(Data entries)

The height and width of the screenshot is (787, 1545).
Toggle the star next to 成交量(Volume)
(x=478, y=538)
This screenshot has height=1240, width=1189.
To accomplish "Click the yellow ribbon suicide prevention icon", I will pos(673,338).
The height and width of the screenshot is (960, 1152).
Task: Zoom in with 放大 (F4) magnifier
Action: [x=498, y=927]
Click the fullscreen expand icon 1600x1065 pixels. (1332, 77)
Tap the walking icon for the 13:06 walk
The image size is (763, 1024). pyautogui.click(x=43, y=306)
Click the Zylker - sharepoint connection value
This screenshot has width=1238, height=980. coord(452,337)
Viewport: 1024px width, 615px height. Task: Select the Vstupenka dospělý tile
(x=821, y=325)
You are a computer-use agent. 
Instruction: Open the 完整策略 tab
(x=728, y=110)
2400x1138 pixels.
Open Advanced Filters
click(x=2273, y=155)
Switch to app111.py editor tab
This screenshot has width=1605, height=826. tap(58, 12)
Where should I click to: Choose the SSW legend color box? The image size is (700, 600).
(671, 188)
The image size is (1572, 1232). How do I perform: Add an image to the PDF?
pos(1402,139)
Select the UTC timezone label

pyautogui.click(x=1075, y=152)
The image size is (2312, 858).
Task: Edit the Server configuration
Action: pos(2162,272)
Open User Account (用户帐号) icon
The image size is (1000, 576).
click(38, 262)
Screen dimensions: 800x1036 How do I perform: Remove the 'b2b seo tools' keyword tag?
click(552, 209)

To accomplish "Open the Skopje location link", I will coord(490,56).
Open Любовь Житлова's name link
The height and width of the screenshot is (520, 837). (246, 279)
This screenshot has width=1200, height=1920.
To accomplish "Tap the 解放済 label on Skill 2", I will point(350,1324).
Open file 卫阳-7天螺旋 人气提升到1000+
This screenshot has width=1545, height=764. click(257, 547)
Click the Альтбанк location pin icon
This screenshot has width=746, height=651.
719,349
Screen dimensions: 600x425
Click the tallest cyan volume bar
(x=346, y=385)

Assignment
Your answer should be the lines from the one containing "Click the fullscreen" through the last line of the records, repeated exactly and with nothing added.

Solution for this task
Click the fullscreen expand icon 1600x1065 pixels. (1332, 77)
Tap the walking icon for the 13:06 walk
The image size is (763, 1024). pyautogui.click(x=43, y=306)
Click the Zylker - sharepoint connection value
This screenshot has width=1238, height=980. coord(452,337)
Viewport: 1024px width, 615px height. Task: Select the Vstupenka dospělý tile
(x=821, y=325)
You are a computer-use agent. 
Instruction: Open the 完整策略 tab
(x=728, y=110)
2400x1138 pixels.
Open Advanced Filters
click(x=2273, y=155)
Switch to app111.py editor tab
This screenshot has width=1605, height=826. tap(58, 12)
Where should I click to: Choose the SSW legend color box? The image size is (700, 600).
(671, 188)
The image size is (1572, 1232). How do I perform: Add an image to the PDF?
pos(1402,139)
Select the UTC timezone label

pyautogui.click(x=1075, y=152)
The image size is (2312, 858).
Task: Edit the Server configuration
Action: pos(2162,272)
Open User Account (用户帐号) icon
The image size is (1000, 576).
click(38, 262)
Screen dimensions: 800x1036 How do I perform: Remove the 'b2b seo tools' keyword tag?
click(552, 209)

To accomplish "Open the Skopje location link", I will coord(490,56).
Open Любовь Житлова's name link
The height and width of the screenshot is (520, 837). (246, 279)
This screenshot has width=1200, height=1920.
To accomplish "Tap the 解放済 label on Skill 2", I will point(350,1324).
Open file 卫阳-7天螺旋 人气提升到1000+
This screenshot has width=1545, height=764. click(257, 547)
Click the Альтбанк location pin icon
This screenshot has width=746, height=651.
719,349
Screen dimensions: 600x425
Click the tallest cyan volume bar
(x=346, y=385)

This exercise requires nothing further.